Antoine : Oui. Après les premiers entretiens, je ne pouvais pas reconnaître un pédé d’un non-pédé, et encore aujourd’hui, je ne sais pas beaucoup faire la différence... Ce n’est que lorsque je vais commencer la formation à AIDES que je vais être éberlué, estomaqué, en me rendant compte que j’étais effectivement dans un monde d’homosexuels, parce que, sur les presque quarante personnes de la formation, la plupart des hommes qui étaient là étaient homosexuels, et on était deux à se déclarer non-homosexuels.

» **EXTRAITS DE DONNÉES**

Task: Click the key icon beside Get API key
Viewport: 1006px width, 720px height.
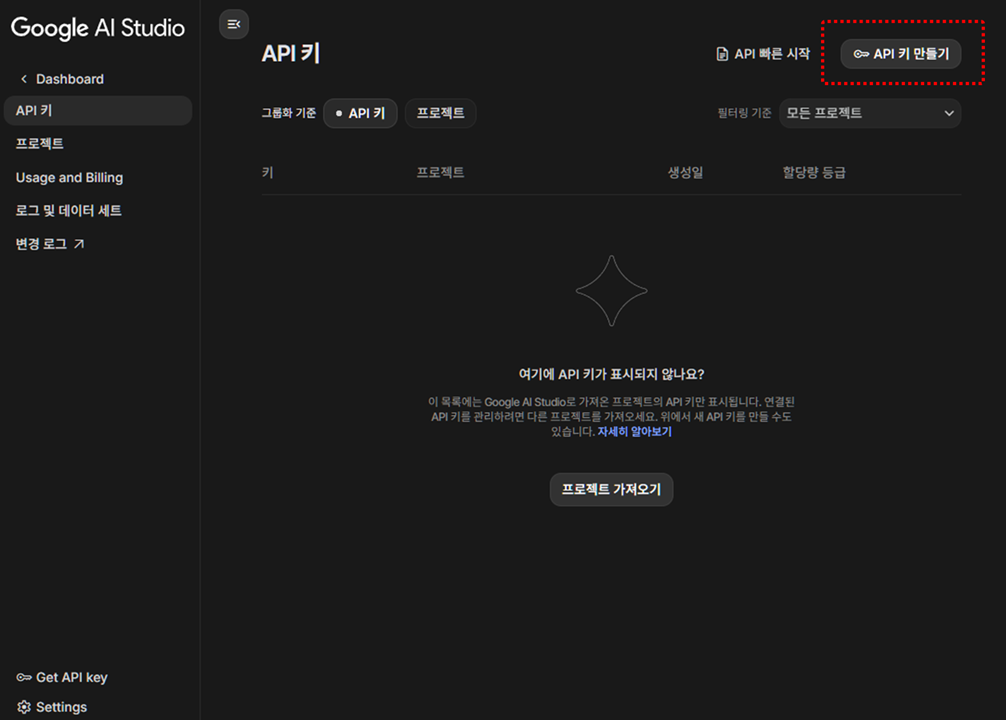Action: (23, 677)
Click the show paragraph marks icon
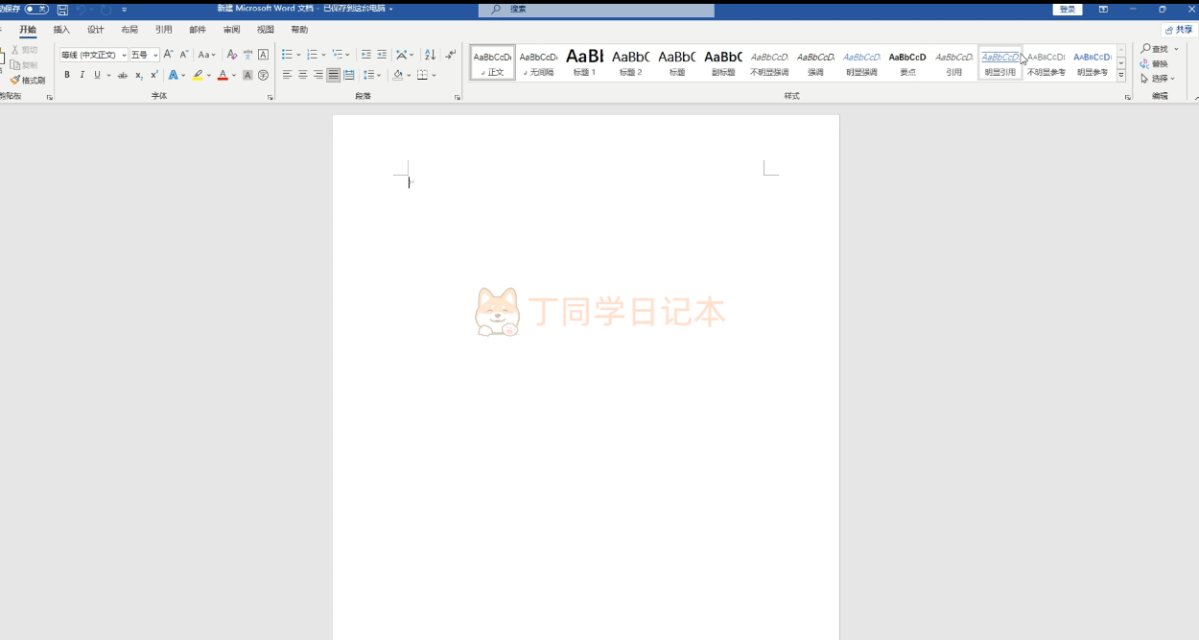Screen dimensions: 1199x640 451,55
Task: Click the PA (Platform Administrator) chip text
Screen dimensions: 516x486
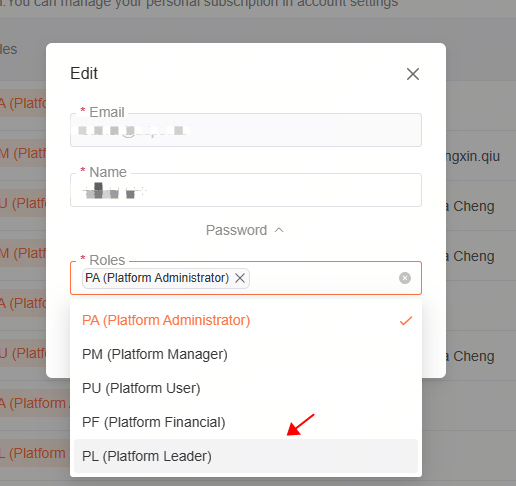Action: [x=157, y=278]
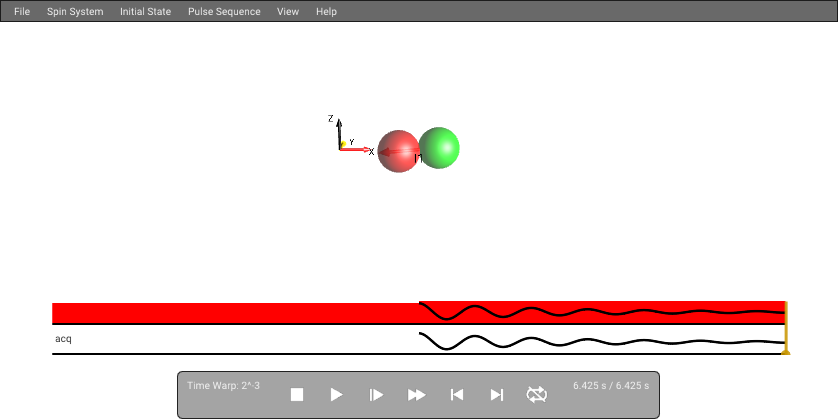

» **VOLETS DE L'EXERCICE**
1. Répondez à ces questions sur l'extrait d'entretien :
(a) Dans quelle structure Antoine suit-il la formation ?
(b) Combien de personnes environ comptait cette formation ?
(c) Combien de participants se déclaraient non-homosexuels ?
2. Reprenez, s'il vous plaît, l'extrait d'entretien avec Antoine juste après sa dernière phrase, et poursuivez son propos.
Les items proviennent d'une autre source que le texte fourni.

» **CORRIGÉ DE L'EXERCICE**
1.
(a) À AIDES.
(b) Presque quarante.
(c) Deux.

2.
À un moment donné, je me suis demandé : « Est-ce que tu continues, ou est-ce que tu arrêtes ? » Compte tenu du fait que mes formateurs étaient corrects, et même très corrects, et que les gens étaient sympathiques, je me suis dit : « Tant que moi, je sais ce que je suis, et que les autres sont corrects avec moi, j’avance. » Mais depuis la formation j’ai été attentif, peut-être trop attentif, et j’ai essayé de faire la différence en n’embrassant pas les hommes, parce que mon père, je ne l’ai jamais embrassé, et c’est une des personnes que j’aime le plus au monde, donc je ne voyais pas pourquoi j’allais embrasser un homme parce que je l’avais rencontré à l’association.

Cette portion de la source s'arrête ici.